[Problem to work on]
Exactly as they stand, copy the lines from the one containing "Task: Maximize the USDJPY chart window" to the final line of the data; leave out the pictures.

[Source material]
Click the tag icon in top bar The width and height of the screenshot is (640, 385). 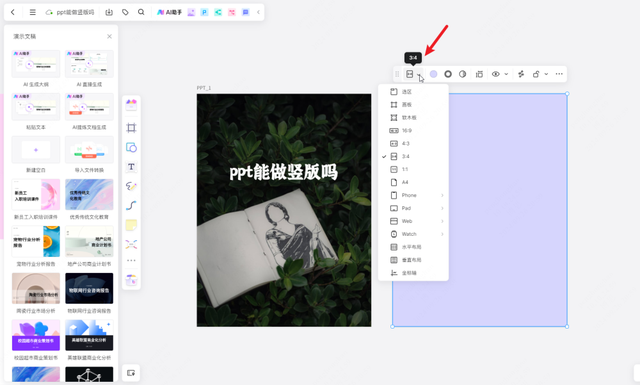click(x=125, y=12)
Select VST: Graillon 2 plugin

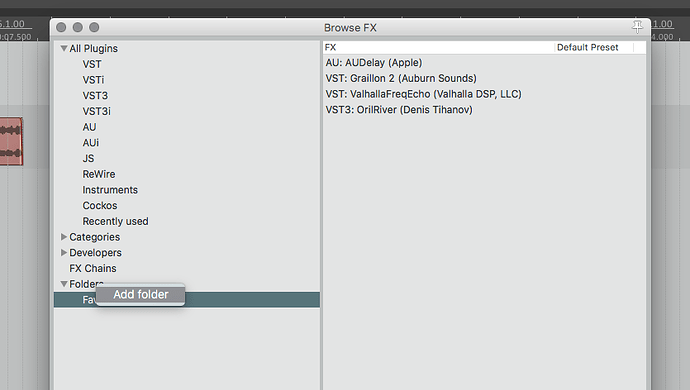click(x=401, y=78)
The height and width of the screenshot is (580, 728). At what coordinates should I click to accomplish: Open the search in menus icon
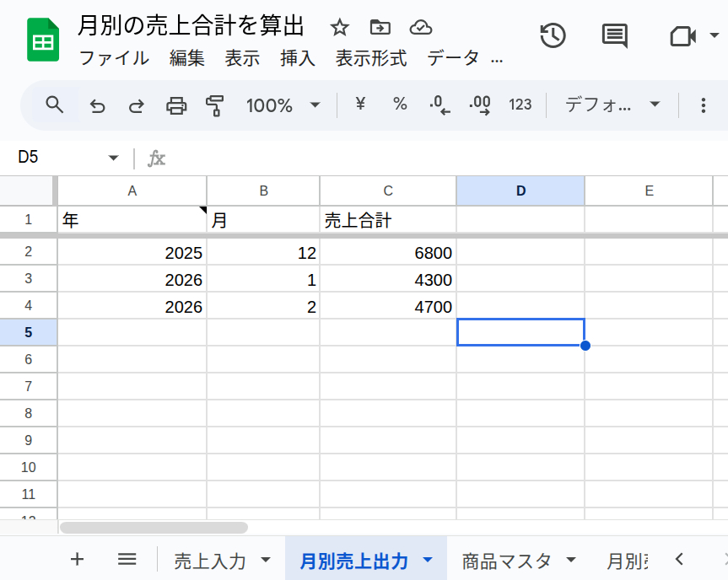point(54,105)
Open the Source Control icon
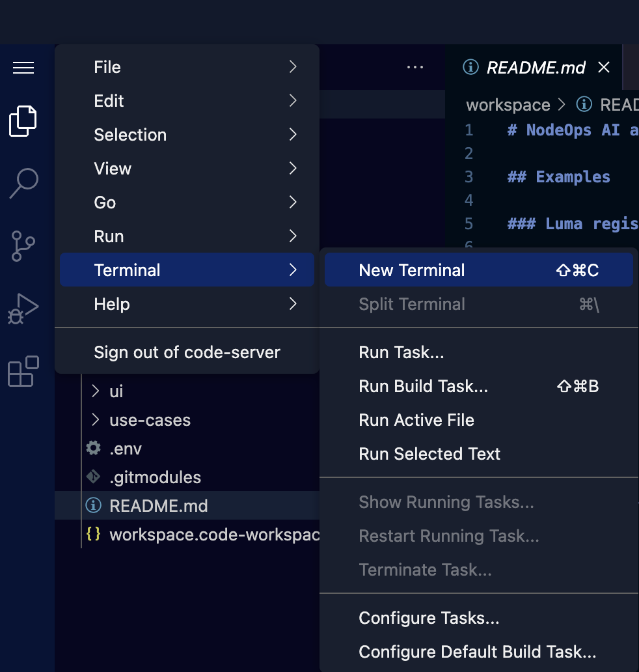The width and height of the screenshot is (639, 672). pos(23,245)
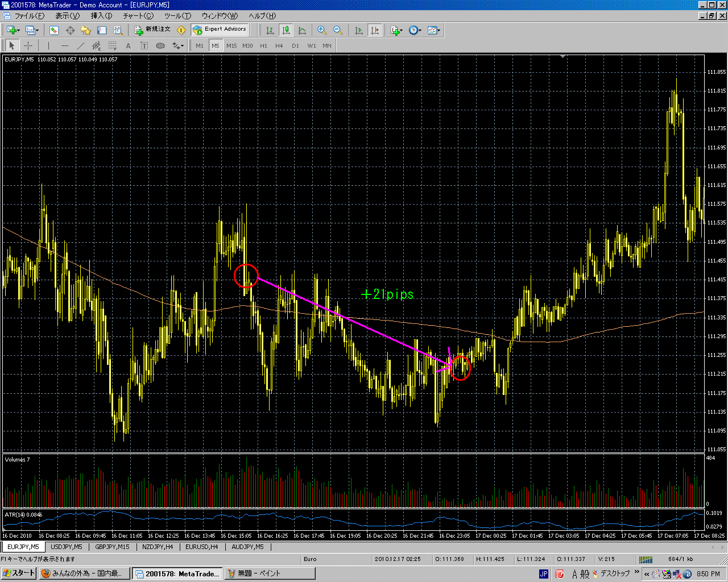
Task: Switch to the USDJPY,M5 chart tab
Action: [67, 547]
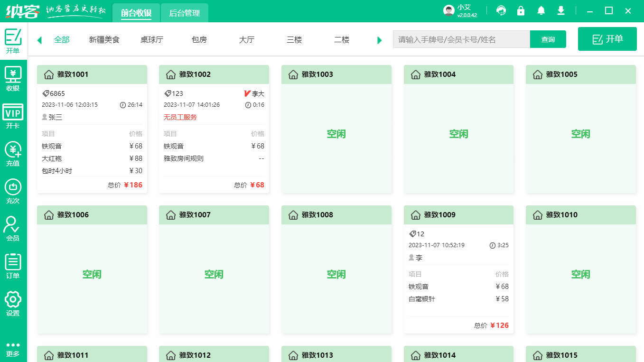Open the 充值 recharge icon

13,153
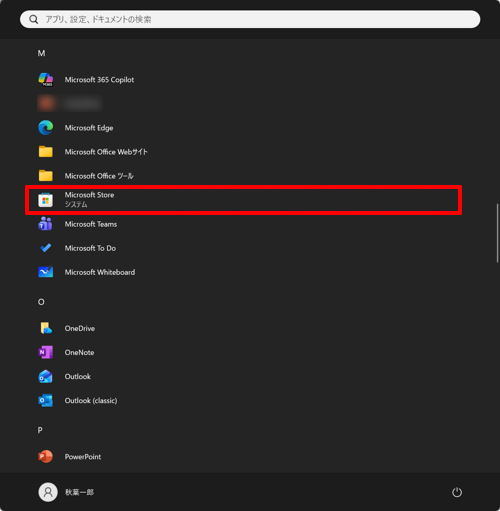This screenshot has height=511, width=500.
Task: Click the app search input field
Action: click(250, 19)
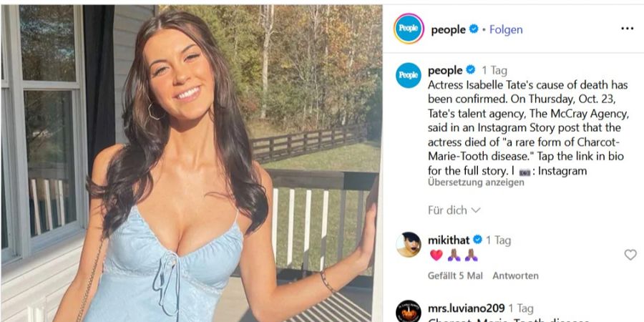Click 'Antworten' under mikithat's comment

pyautogui.click(x=515, y=276)
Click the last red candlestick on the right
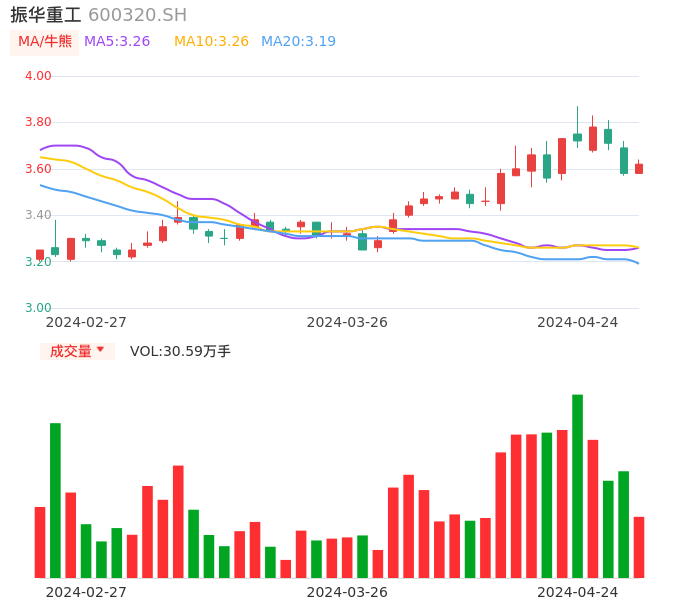The image size is (686, 606). (x=639, y=169)
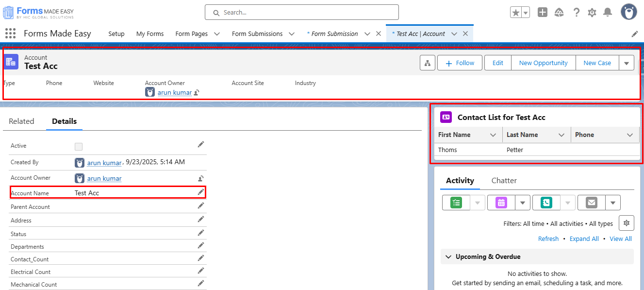The height and width of the screenshot is (290, 644).
Task: Switch to the Chatter tab
Action: click(504, 181)
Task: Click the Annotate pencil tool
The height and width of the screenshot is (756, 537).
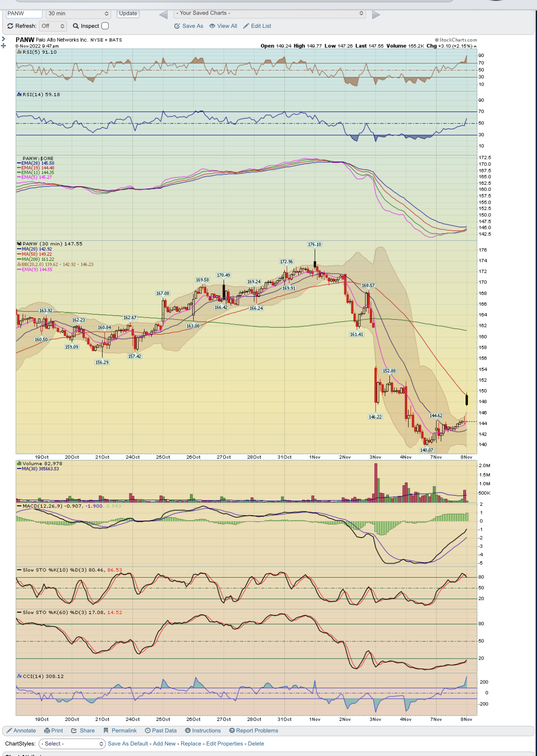Action: [x=21, y=731]
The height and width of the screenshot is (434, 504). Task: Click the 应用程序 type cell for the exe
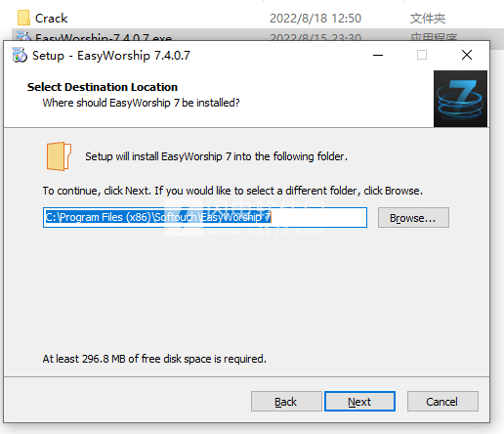point(434,37)
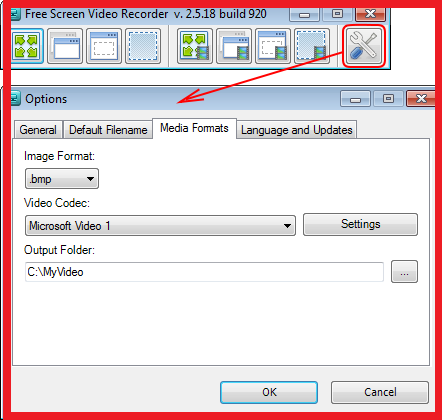Start full screen video recording icon
The height and width of the screenshot is (420, 442).
tap(195, 46)
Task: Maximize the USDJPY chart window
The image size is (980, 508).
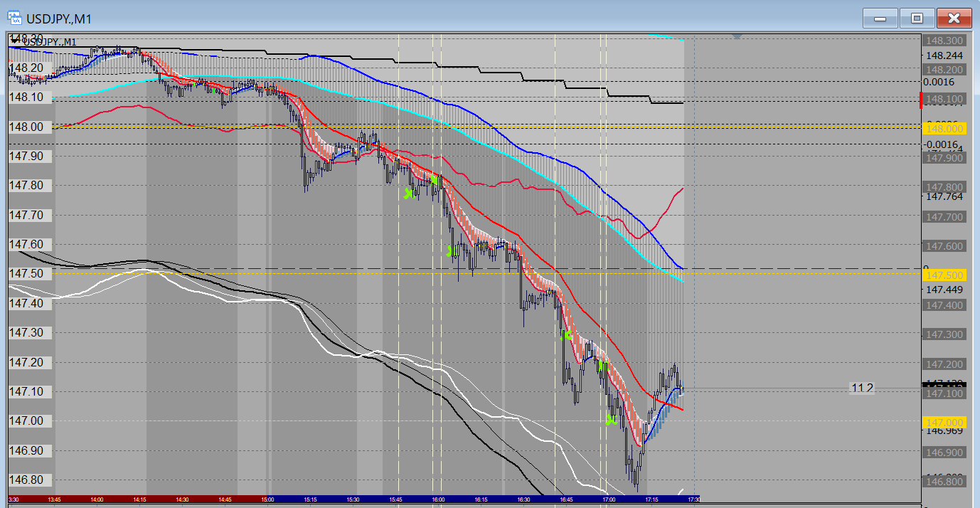Action: pos(917,18)
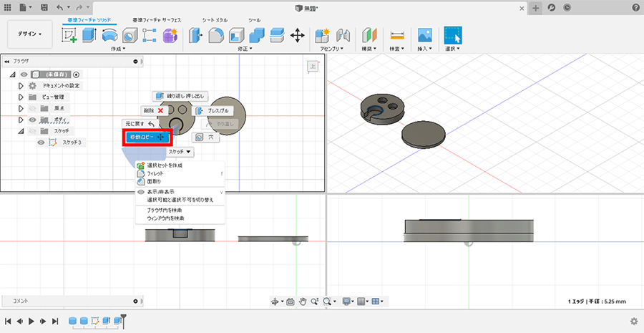644x333 pixels.
Task: Open the Measure (検査) tool icon
Action: click(x=398, y=35)
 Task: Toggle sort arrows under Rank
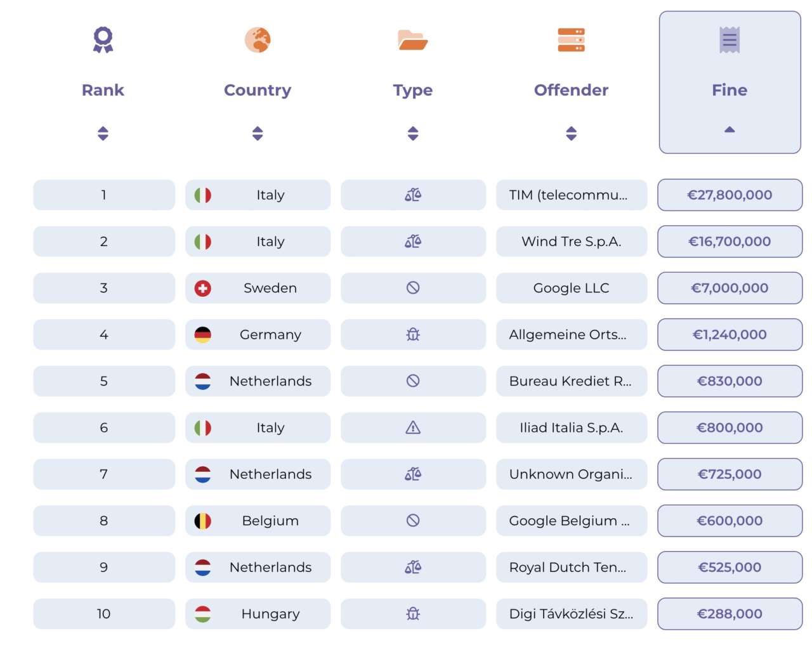click(x=103, y=133)
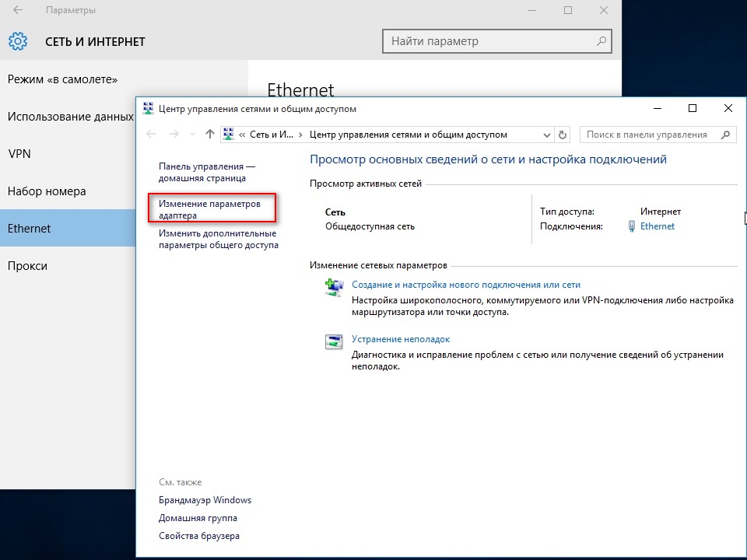Go up one level with up arrow
Viewport: 747px width, 560px height.
209,135
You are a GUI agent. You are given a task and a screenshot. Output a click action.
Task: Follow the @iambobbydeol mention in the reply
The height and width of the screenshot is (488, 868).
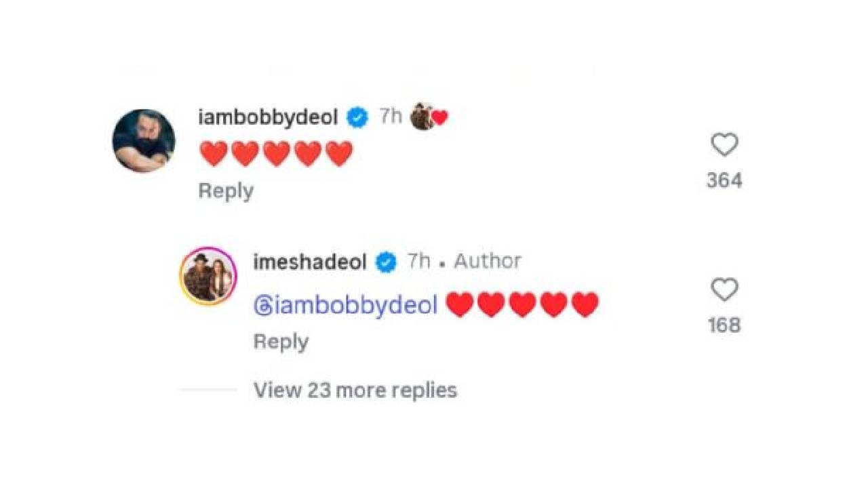point(345,306)
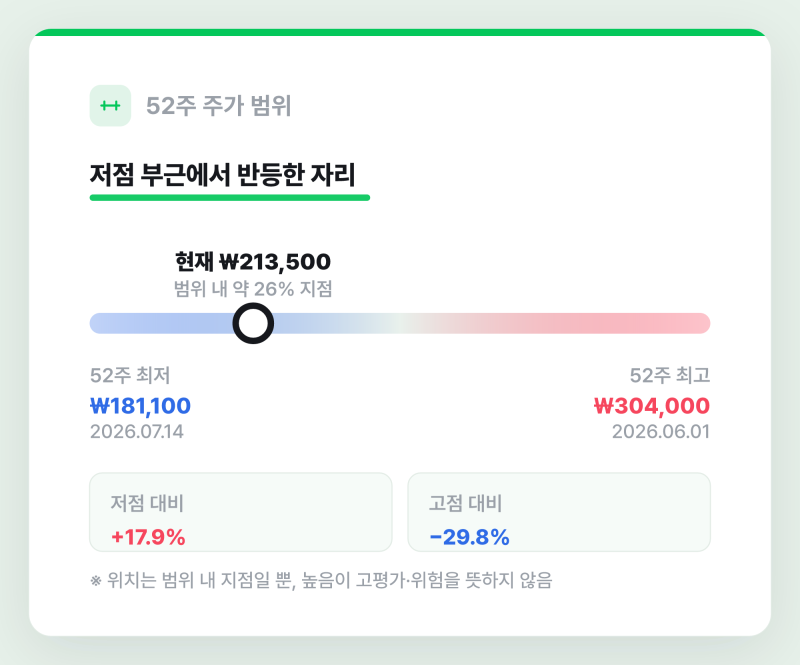This screenshot has height=665, width=800.
Task: Click the black circular slider marker
Action: point(253,323)
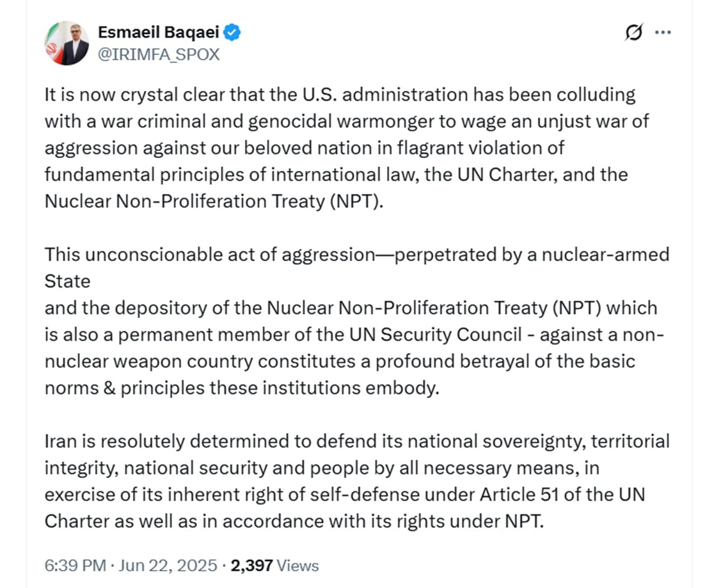Click the paragraph starting "Iran is resolutely determined"
The image size is (714, 588).
[357, 481]

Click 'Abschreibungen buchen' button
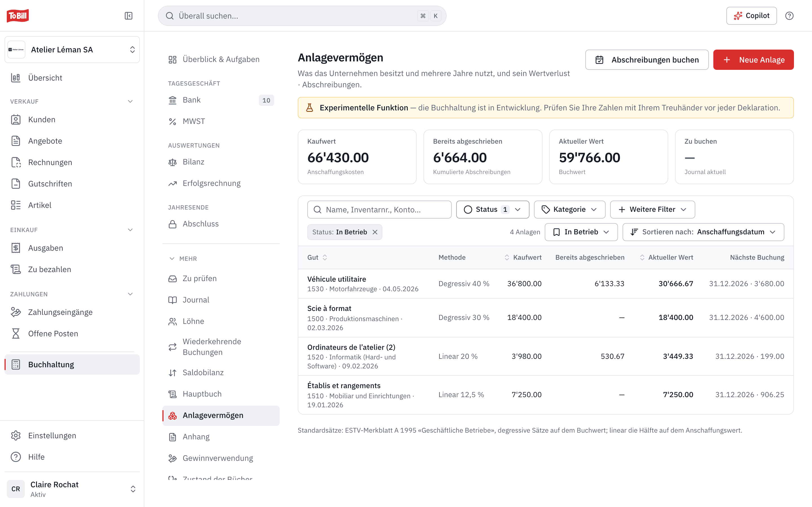[647, 60]
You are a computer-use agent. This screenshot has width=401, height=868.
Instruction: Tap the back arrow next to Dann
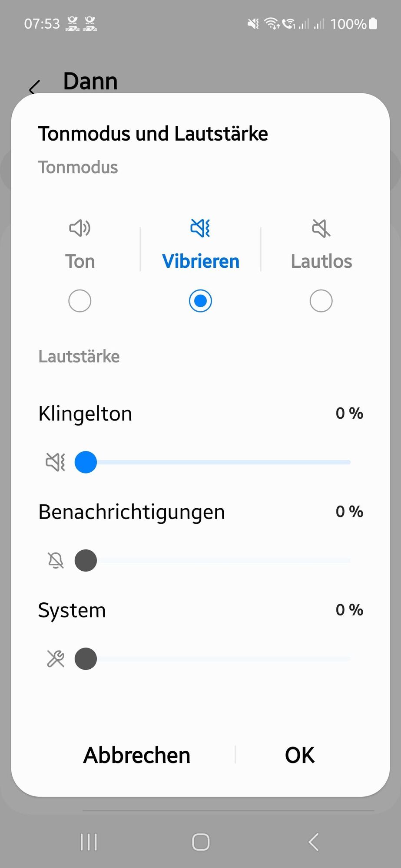pos(34,87)
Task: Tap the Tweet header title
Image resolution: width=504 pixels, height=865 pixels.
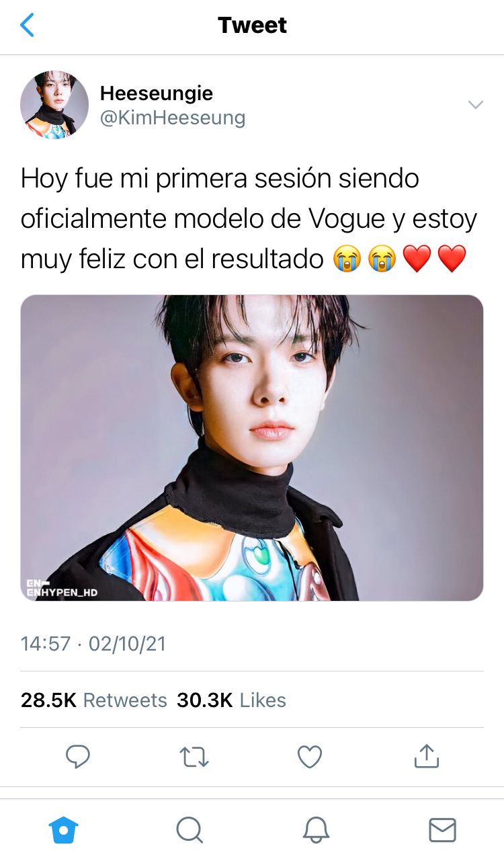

[Exercise result]
Task: Maximize the USDJPY chart window
The image size is (980, 508).
Action: pos(917,18)
644x333 pixels.
Task: Open the Measure (検査) tool icon
Action: click(x=398, y=35)
 Task: Toggle sort arrows under Rank
click(x=103, y=133)
Go up one level with up arrow
Viewport: 747px width, 560px height.
209,135
You are a GUI agent. You are given a task and a screenshot. Output a click action.
Task: Follow the @iambobbydeol mention in the reply
The height and width of the screenshot is (488, 868).
point(345,306)
This screenshot has height=665, width=800.
Task: Click the black circular slider marker
Action: point(253,323)
Click the paragraph starting "Iran is resolutely determined"
The image size is (714, 588).
[357, 481]

Click 'Abschreibungen buchen' button
[647, 60]
You are a computer-use agent. This screenshot has width=401, height=868.
Instruction: Tap the back arrow next to Dann
pos(34,87)
Task: Tap the Tweet header title
Image resolution: width=504 pixels, height=865 pixels.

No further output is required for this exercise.